CL var for *OBJALTER (10) (OBJALTER)

Specifies the name of a variable that is used to return *OBJALTER if the user has *OBJALTER authority. In CL programs, the variable has a length of 10 characters. Blanks are returned in the variable if the user does not have *OBJALTER authority.

Blanks are returned for the variable if the user does not have this authority.

CL var for *OBJEXIST (10) (OBJEXIST)

Specifies the name of a variable that is used to return the special value of *OBJEXIST, if the user has that authority. In CL, this should be a 10-character variable.

Blanks are returned for the variable if the user does not have this authority.

CL var for *OBJMGT (10) (OBJMGT)

Specifies the name of a variable that is used to return the special value of *OBJMGT, if the user has object management authority. In CL, this should be a 10-character variable.

Blanks are returned for the variable if the user does not have this authority.

CL var for *OBJOPR (10) (OBJOPR)

Specifies the name of a variable that is used to return the special value of *OBJOPR, if the user has object operation authority.

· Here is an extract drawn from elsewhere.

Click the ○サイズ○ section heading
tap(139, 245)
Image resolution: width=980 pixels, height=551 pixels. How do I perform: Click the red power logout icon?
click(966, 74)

In CL, this should be a 10-character variable.

Blanks are returned for the variable if the user does not have this authority.

CL var for *OBJREF (10) (OBJREF)

Specifies the name of a variable that is used to return *OBJREF if the user has *OBJREF authority. In CL programs, the variable has a length of 10 characters. Blanks are returned in the variable if the user does not have *OBJREF authority.

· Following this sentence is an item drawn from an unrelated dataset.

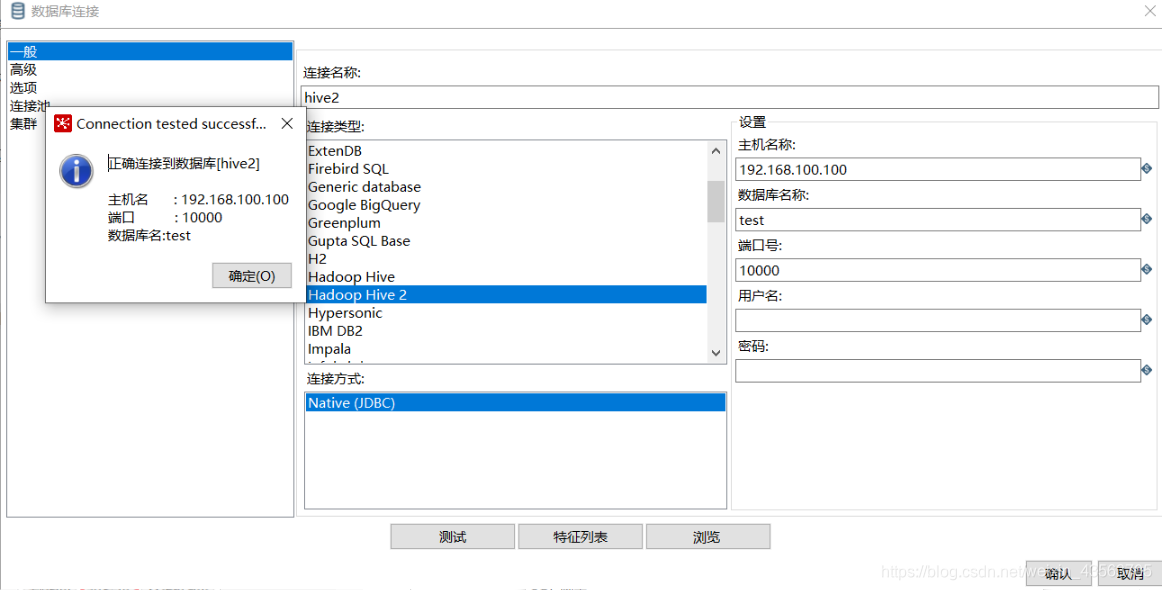
Task: Click variable icon next to 密码 field
Action: [1148, 370]
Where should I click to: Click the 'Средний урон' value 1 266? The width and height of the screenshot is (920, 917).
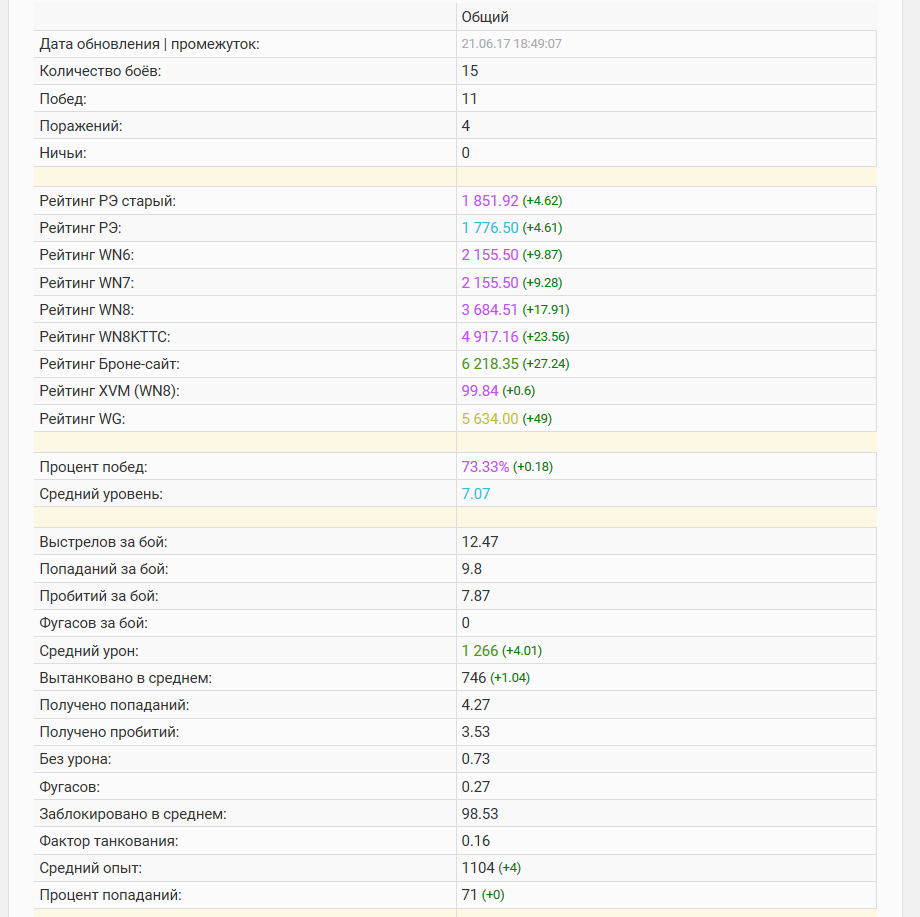[x=479, y=651]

Blanks are returned for the variable if the user does not have this authority.

CL var for *READ (10) (READ)

Specifies the name of a variable that is used to return the special value of *READ, if the user has read authority. In CL, this should be a 10-character variable.

Blanks are returned for the variable if the user does not have this authority.

CL var for *ADD (10) (ADD)

Specifies the name of a variable that is used to return the special value of *ADD, if the user has add authority. In CL, this should be a 10-character variable.

Blanks are returned for the variable if the user does not have this authority.

CL var for *UPD (10) (UPDATE)

Specifies the name of a variable that is used to return the special value of *UPD, if the user has update authority. In CL, this should be a 10-character variable.

Blanks are returned for the variable if the user does not have this authority.

CL var for *DLT (10) (DELETE)

Specifies the name of a variable that is used to return the special value of *DLT, if the user has delete authority. In CL, this should be a 10-character variable.

Blanks are returned for the variable if the user does not have this authority.

CL var for *EXECUTE (10) (EXECUTE)

Specifies the name of a variable that is used to return *EXECUTE if the user has *EXECUTE authority. In CL programs, the variable has a length of 10 characters. Blanks are returned in the variable if the user does not have *EXECUTE authority.

Blanks are returned for the variable if the user does not have this authority.

CL var for *AUTLMGT (10) (AUTLMGT)

Specifies the name of a variable that is used to return the special value of *AUTLMGT, if the user has authorization list management authority.

Blanks are returned for the variable if the user does not have this authority.

Examples 

ADDAUTLE   AUTL(PAYROLL)  USER(TOM)
           AUT(*OBJOPR *READ *UPD *AUTLMGT)

When user Smith calls a CL program containing the following: 

DCL     &CHG        *CHAR 10
DCL     &ALL        *CHAR 10
DCL     &USE        *CHAR 10
DCL     &EXCL       *CHAR 10
DCL     &OBJOP      *CHAR 10
DCL     &ALTER      *CHAR 10
DCL     &REFER      *CHAR 10
DCL     &READ       *CHAR 10
DCL     &ADD        *CHAR 10
DCL     &UPD        *CHAR 10
DCL     &DLT        *CHAR 10
DCL     &EXEC       *CHAR 10
DCL     &AUTLM      *CHAR 10
 :
RTVAUTLE   AUTL(PAYROLL)  USER(TOM)  USE(&USE)  +
           OBJOPR(&OBJOP)  AUTLMGT(&AUTLM)

This command retrieves the following authorities from the authorization list PAYROLL for user TOM: *USE, *OBJOPR, and *AUTLMGT. If TOM does not have the authority, blanks are returned.

Error messages

*ESCAPE Messages

CPF22A7
User &1 not on authorization list &2, no authorities retrieved.
CPF22A8
Not authorized to retrieve authorities for user &1.
CPF2204
User profile &1 not found.
CPF2283
Authorization list &1 does not exist.
CPF2289
Unable to allocate authorization list &1.